He turns and meets her eye. “You don’t understand. The person I saw can solve all of our problems.”
“Our problem is that we’re broke—”
“That’s what I’m talking about. I smell money.”
Irene calms down. “Tell me more.”
He grins. “Something’s afoot and I can smell money. And I’m going to cut myself into a piece of it.”
“You mean we are going to get a piece of it.”
PART V
Day 31
AGAINST THE MONSOON
41
At first it is so wet-warm in the Straits of Malacca, so sultry and foggy, and so damp that everything rusts, even the keys in one’s pockets, and the mirrors are so sweaty that they cease to reflect. Then the winds they call monsoon pick up and the seas punish us as we sail for the Far Eastern ports of Penang, Singapore, and Hong Kong, with the headwinds making the run slower than I had hoped for.
I work on the story about Colombo, both the one I will cable back and the one that will be placed in a secret journal I have begun. I am logging everything that happened since I saw Mr. Cleveland leave the ship in the wee hours that first day at Port Said. If I am lost overboard for whatever reason, I don’t want his last wish to die with me. And I am petty enough to want to see my killer hanged by the neck if my trip to Davy Jones’s locker comes from any hand but that of my Maker.

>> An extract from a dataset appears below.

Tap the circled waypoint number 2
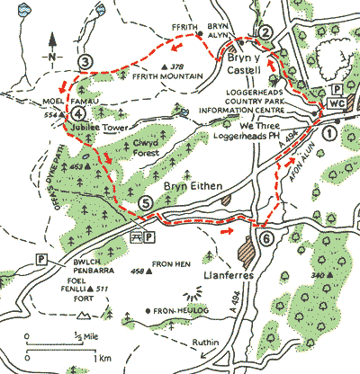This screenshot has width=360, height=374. point(265,32)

The bane of ocean traveling soon strikes and almost all of the passengers disappear into their cabins to hide their misery as seasickness becomes epidemic.
During dinner, the chief officer relates the woes of people he had seen suffering from seasickness that threatens now to even overpower the captain. I listen for quite a while, merely because I cannot help hearing, but finally his stories of miserable passengers makes me get up and run outside for the rail. After I do my duty and avoid having it slapped back at me by the wind, I straighten my shoulders and make a determined march back to my dinner plate rather than let the malady control me.
It is amazing that Sarah is able to stay in her stuffy cabin and only occasionally seek a breath of fresh air. I am still clueless about the purpose of her goal to keep her presence a secret, but have no doubt that her journey is intertwined in some way with the events at Port Said. My nose is dying to snoop further despite my vow of abstinence from foreign intrigue, but at the moment the most I can hope for is that I keep my sea legs under me and don’t have to use them to swim if the ship goes down.
While I occasionally see Frederick and other passengers I know, it appears almost everyone has fallen victim to the violent motion of the ship in the monsoon sea and are too miserable to leave their cabins. I am secretly pleased that I have fared better than the great hunter.
The terrible swell of the sea during the monsoon, the rise and fall of mountains of water, is beautiful. I sit breathless on deck watching the bow of the ship standing upright on a wave then dashing headlong down as if it intends to carry us to the bottom.
In a moment of insanity, I fell in love with a cute monkey in Penang and bought it on impulse. The seller assured me it did not bite, but I soon discover that the little beast has a worse temper than Medusa, sending me fleeing for safety after I made the mistake of opening his cage after it got banged around by the ship being tossed in the angry seas.
During the night the monsoon sea washes over the ship in a frightful manner and my cabin fills with water, which, however, does not touch my berth. Escape to the lower deck is impossible, as I can’t tell the deck from the angry, pitching sea.
As I crawl back into my bunk, a feeling of awe creeps over me and with it a conscious feeling of satisfaction. I think it is very possible that I have spoken my last word to any mortal, that the ship will doubtless sink, and if the ship does go down, no one will be able to tell whether I could have gone around the world in seventy-five days or not. The thought is comforting, for I feel I might not get around in even a hundred days.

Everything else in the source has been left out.